Russlands Präsident Wladimir Putin hat die Welt, die nach dem Zweiten Weltkrieg aufgebaut wurde, in die Luft gesprengt. Bild: Sergey Maximishin/PANOS/VISUM

Russland nach der Krim: Alle reden von Krieg. Alle wollen irgendeine Erschütterung. Wladimir Putin erlebt seine Sternstunde. In den Augen seines Wahlvolks ist er der Sieger.

          Ich habe viele meiner russischen Freunde verloren. Ich kann diese Begeisterung in den Augen nicht sehen, wenn von „Anschluss“ die Rede ist oder von „Annexion“ oder davon, dass die Ukrainer „bald nichts mehr zu essen haben werden und dann selbst darum bitten werden, sich mit uns zu vereinigen“. In Moskau heuert man ukrainische Gastarbeiter mit Schadenfreude für die allerunqualifiziertesten Arbeiten an. Ein ungeheurer Ausbruch von Patriotismus.

          In keinem Restaurant bekommt man mehr Krimsekt, alles wurde bei Siegesfeiern ausgetrunken. Ständig ist davon die Rede, dass wir ohne Gefühle von Gotterwähltheit, ohne imperiale Emotionen gar nicht mehr wir wären, das russische Volk. Vor den Einberufungskommissionen drängen sich russische Freiwillige, die es den „Bandera-Leuten“ zeigen wollen.

          Wer nicht für uns ist, ist gegen uns

          Mich hat Gorbatschow erstaunt. Selbst er ließ sich von der nationalistischen Welle erfassen und erklärte, die Krim hätte schon längst heimgeholt werden müssen. Dass die historische Gerechtigkeit wiederhergestellt sei. Da allenthalben die antiwestliche Hysterie angefacht wird, redet auch er nicht mehr vom europäischen Weg, von der Partnerschaft mit Europa, von allgemeinmenschlichen Werten.

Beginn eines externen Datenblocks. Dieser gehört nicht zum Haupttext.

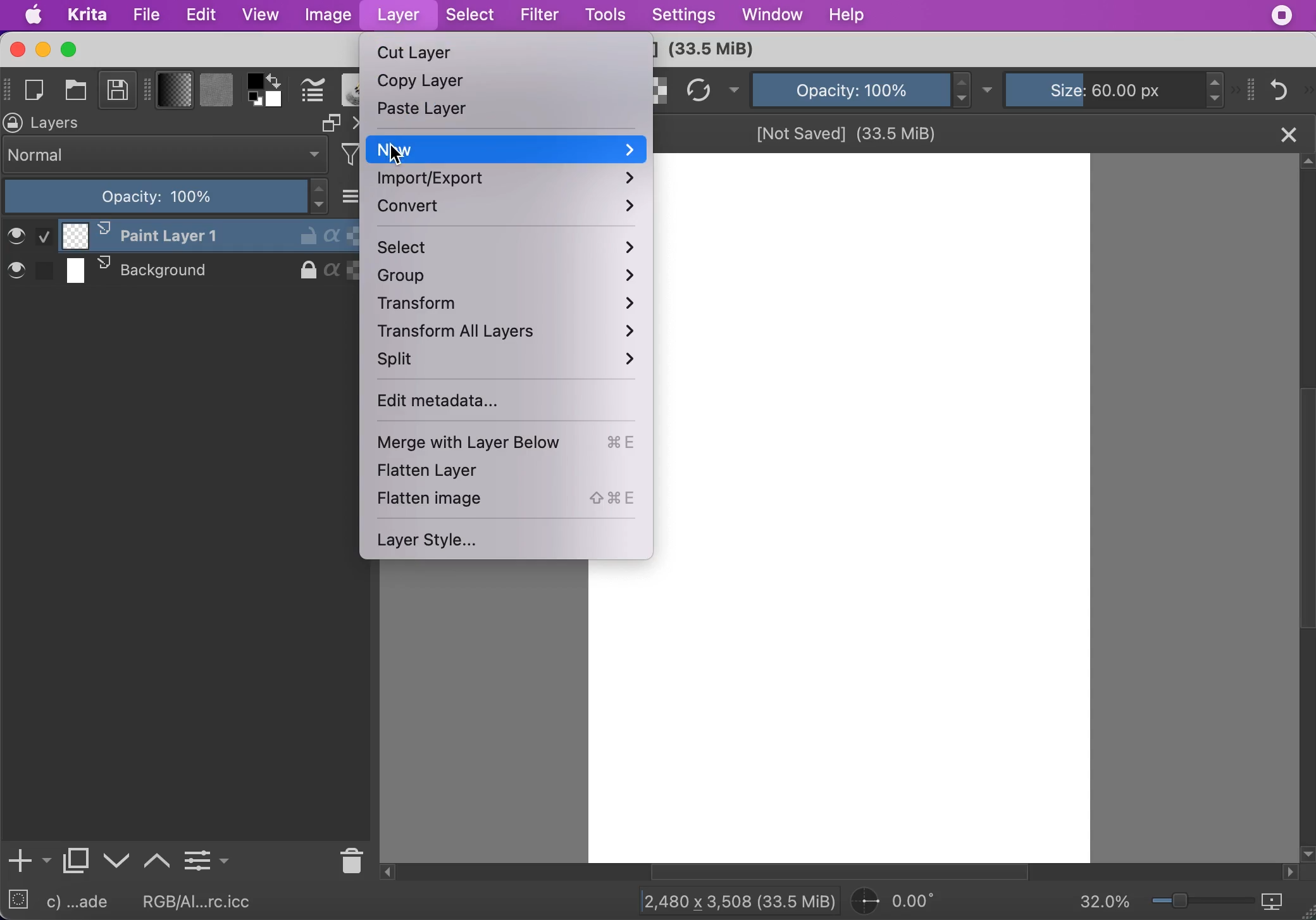  I want to click on float docker, so click(330, 123).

          Wer nicht jubelt, ist ein Volksfeind. Gehört zur fünften Kolonne, zu den Finsterlingen vom State Departement. Das stalinistische Vokabular ist vollständig wiederhergestellt: Verräter, Abtrünnige, Helfershelfer der Faschisten. Mit dem einzigen Unterschied, dass die Stalinisten jetzt orthodox sind. In Kaluga tötete während eines Betriebsfestes ein Bankangestellter einen Kollegen. Die beiden stritten über die Ukraine.

          Am verhasstesten sind jetzt die Liberalen. Die Liberalen sind schuld an den verfluchten neunziger Jahren, am Verlust des Imperiums. Das Volk verlangt, die Wohnungen der Liberalen zu konfiszieren, sie einzusperren, zu erschießen. Das von Gott erwählte Volk! Das Fernsehen führt die Feinde vor. Etwa den bekannten Rockmusiker Andrej Makarewitsch, dem alle Auszeichnungen und sein Orden für Verdienste ums Vaterland aberkannt werden sollen. Der Historiker Andrej Subow sollte aus der Diplomatenhochschule gejagt werden (zum Glück wurde die Entscheidung rückgängig gemacht). Sie haben das Vaterland angeschwärzt. Wer nicht für uns ist, ist gegen uns.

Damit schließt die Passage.